WORK INSTRUCTIONS - All lines from the opening of the entries below through the line containing "Task: Toggle the 休息日有效 checkbox" must be output exactly as they appear, with no other lines.

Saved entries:
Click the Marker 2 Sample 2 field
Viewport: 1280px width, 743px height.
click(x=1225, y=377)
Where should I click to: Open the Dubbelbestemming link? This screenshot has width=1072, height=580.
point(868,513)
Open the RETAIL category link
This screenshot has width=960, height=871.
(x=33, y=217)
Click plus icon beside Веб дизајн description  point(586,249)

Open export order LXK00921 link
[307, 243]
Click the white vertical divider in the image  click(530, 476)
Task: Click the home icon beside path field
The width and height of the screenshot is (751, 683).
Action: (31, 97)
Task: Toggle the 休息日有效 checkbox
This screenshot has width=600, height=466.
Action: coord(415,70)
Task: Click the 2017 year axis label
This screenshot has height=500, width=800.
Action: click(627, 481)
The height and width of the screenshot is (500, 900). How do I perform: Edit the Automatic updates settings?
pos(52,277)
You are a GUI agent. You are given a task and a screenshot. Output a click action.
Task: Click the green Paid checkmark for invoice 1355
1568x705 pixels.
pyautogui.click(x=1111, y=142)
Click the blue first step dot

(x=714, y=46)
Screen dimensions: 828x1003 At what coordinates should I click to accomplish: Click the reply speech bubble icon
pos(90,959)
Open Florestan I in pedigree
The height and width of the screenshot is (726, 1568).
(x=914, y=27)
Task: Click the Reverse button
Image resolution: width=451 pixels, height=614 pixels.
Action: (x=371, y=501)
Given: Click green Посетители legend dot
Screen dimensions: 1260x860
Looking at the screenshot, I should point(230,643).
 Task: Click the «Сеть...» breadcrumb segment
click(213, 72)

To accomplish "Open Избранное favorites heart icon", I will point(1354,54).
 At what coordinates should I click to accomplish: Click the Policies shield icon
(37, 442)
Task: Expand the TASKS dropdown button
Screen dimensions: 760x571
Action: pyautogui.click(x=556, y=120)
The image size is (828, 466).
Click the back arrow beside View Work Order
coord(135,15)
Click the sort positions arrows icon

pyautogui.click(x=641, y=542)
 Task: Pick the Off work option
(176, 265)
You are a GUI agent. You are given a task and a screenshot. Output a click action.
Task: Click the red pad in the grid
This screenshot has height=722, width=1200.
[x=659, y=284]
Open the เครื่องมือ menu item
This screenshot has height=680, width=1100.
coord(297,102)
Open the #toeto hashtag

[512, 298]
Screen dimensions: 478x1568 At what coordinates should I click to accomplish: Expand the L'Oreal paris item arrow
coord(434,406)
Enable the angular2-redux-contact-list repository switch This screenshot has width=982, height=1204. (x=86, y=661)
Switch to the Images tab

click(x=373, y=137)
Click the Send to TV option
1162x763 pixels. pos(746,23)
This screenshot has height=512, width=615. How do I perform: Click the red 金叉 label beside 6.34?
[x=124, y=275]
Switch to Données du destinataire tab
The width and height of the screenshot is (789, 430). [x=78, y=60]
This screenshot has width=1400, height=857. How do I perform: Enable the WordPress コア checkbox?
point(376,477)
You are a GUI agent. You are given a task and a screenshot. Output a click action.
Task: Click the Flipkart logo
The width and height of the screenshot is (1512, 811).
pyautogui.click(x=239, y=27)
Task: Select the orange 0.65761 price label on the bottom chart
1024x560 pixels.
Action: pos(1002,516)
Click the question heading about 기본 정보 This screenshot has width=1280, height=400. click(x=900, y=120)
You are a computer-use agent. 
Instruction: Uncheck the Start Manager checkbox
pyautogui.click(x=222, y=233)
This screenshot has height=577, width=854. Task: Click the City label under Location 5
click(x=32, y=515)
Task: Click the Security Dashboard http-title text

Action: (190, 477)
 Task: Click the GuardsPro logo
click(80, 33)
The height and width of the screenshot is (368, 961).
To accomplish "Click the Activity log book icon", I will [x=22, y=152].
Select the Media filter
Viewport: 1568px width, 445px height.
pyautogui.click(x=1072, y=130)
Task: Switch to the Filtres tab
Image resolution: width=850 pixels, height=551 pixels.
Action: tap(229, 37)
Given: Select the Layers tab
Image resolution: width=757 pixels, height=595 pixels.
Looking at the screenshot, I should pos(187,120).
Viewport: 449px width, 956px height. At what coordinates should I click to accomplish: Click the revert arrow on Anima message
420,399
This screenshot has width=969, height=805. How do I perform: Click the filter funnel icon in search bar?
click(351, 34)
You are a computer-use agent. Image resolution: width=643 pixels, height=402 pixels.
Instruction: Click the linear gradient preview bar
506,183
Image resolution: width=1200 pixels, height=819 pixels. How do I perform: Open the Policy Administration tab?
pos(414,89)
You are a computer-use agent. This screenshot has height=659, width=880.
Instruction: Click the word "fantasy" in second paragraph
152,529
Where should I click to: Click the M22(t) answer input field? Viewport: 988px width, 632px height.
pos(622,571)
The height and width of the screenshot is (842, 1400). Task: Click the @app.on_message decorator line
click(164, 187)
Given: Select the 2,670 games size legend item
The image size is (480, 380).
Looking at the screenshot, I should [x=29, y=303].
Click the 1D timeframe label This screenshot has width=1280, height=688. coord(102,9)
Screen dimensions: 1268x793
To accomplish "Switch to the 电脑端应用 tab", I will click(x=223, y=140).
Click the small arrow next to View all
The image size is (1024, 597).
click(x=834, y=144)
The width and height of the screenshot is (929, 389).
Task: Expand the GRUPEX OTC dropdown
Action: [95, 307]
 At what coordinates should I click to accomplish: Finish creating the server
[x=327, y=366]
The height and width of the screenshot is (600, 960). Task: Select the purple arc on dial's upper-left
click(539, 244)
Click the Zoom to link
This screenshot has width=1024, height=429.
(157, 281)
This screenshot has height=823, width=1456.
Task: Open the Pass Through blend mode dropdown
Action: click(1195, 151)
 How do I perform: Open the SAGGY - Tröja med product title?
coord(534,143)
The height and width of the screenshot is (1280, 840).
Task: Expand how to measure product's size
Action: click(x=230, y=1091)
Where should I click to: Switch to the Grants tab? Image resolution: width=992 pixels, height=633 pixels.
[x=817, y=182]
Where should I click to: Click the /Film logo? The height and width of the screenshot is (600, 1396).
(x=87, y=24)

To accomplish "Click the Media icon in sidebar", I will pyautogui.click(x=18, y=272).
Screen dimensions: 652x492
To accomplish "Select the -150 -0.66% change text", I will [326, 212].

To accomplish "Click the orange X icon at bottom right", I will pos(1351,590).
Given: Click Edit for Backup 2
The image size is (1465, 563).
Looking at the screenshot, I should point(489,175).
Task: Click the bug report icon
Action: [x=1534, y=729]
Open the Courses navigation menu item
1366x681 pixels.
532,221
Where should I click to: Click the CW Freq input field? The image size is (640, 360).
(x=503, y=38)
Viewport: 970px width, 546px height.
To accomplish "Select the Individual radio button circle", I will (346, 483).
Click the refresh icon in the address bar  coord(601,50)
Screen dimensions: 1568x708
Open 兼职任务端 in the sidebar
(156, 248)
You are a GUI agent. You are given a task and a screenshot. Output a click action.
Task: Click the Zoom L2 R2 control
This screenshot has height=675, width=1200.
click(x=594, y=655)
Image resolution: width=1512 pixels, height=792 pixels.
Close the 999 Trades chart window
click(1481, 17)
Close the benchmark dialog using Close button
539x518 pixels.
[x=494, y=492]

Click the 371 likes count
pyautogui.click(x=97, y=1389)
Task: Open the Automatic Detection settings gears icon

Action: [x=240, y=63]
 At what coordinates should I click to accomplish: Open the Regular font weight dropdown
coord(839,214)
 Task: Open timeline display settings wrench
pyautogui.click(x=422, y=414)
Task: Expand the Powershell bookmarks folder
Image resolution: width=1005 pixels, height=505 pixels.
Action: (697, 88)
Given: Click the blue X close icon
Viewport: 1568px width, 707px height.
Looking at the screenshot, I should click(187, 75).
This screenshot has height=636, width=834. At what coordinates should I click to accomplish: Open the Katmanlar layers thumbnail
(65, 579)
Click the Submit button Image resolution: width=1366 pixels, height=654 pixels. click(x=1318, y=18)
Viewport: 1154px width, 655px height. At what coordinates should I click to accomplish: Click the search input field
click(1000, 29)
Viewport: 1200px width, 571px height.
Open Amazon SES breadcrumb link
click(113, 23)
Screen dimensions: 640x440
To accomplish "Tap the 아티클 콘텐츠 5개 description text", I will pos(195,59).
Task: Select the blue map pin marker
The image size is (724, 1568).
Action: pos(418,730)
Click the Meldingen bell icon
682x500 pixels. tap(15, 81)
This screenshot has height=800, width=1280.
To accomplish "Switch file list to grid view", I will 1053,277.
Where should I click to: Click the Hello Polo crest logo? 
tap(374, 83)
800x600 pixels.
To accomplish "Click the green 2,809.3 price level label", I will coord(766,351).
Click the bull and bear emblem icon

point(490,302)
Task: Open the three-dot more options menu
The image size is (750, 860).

COMPLETED TASK -
Click the Marker 2 Sample 2 field
Viewport: 1280px width, 743px height.
click(x=1225, y=377)
Where should I click to: Open the Dubbelbestemming link? This screenshot has width=1072, height=580.
point(868,513)
Open the RETAIL category link
This screenshot has width=960, height=871.
(x=33, y=217)
Click plus icon beside Веб дизајн description  point(586,249)

Open export order LXK00921 link
[307, 243]
Click the white vertical divider in the image  click(530, 476)
Task: Click the home icon beside path field
The width and height of the screenshot is (751, 683).
Action: (31, 97)
Task: Toggle the 休息日有效 checkbox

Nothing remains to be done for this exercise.